Invierno de 2021 y transcurre una polémica Copa América de fútbol que no se debiera haber realizado, pero el lucro y los negocios se impusieron.
Un presidente absurdo como Bolsonaro (cómo se ha normalizado la política absurda ¿no?), dijo: “Venga y hágase la Copa América que acá en Brasil no pasa nada”. Y Brasil estallaba de contagios, muertes y violencia política. La misma violencia que no impidió que en Colombia se jugaran partidos por Copa Libertadores y Eliminatorias.
Fútbol, violencia y negocios, una santísima trinidad que no pierde vigencia y denuncia la fragilidad de las democracias latinoamericanas: cuál Caballo de Troya nos siguen subyugando con la sacrosanta misión del deporte que nos apasiona, que nos puede, que nos postra ante la sola imagen de una pelota rodando.
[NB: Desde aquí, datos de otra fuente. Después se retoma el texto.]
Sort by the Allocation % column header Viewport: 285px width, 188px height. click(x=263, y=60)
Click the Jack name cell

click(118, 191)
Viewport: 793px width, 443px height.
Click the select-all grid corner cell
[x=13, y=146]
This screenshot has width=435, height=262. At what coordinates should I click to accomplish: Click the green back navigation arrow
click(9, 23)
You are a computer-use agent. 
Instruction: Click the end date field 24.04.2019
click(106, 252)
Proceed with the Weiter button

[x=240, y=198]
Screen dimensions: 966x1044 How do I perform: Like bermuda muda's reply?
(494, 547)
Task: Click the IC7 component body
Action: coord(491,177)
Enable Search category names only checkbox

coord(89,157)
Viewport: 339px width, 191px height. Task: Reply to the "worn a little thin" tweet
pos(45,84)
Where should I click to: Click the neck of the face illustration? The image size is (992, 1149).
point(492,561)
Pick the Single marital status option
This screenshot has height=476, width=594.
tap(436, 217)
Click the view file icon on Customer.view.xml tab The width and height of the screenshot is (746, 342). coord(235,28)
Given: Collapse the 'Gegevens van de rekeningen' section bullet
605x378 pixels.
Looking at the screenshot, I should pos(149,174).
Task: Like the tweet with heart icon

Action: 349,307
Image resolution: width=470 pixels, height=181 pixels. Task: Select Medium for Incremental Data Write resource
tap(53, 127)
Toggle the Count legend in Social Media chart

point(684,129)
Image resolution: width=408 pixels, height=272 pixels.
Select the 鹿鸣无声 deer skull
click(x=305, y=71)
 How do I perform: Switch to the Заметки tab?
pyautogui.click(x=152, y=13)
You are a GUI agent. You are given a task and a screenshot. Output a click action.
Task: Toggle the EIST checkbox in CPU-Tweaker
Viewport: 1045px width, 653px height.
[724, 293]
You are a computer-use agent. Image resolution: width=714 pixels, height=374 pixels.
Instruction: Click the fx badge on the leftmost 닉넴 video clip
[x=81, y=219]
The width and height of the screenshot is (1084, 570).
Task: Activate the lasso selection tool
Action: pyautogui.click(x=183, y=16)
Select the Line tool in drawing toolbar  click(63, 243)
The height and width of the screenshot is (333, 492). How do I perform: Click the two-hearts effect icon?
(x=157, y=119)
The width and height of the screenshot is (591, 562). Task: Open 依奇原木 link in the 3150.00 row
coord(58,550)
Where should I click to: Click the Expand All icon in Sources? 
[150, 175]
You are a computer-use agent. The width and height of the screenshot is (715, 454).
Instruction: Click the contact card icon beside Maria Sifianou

Y no a todos, no a todas, pero si en nombre de todos y todas.
Pero quizá la postal que resume el momento pandémico del capitalismo que estamos viviendo, fue una publicidad que se vio en los letreros de un megaestadio vacío de Brasilia. Era en el partido de Argentina versus Paraguay, pero la misma publicidad se pudo ver en todos los partidos de esta Copa. En esos carteles que antes eran de chapa pintada y hoy son grandes pantallas led se promocionaba a la farmacéutica China SINOVAC. Ya no más Gatorade, Coca Cola o Budweiser. El negocio de hoy son las vacunas. Y el fútbol su plataforma, su canal de venta en Latinoamérica.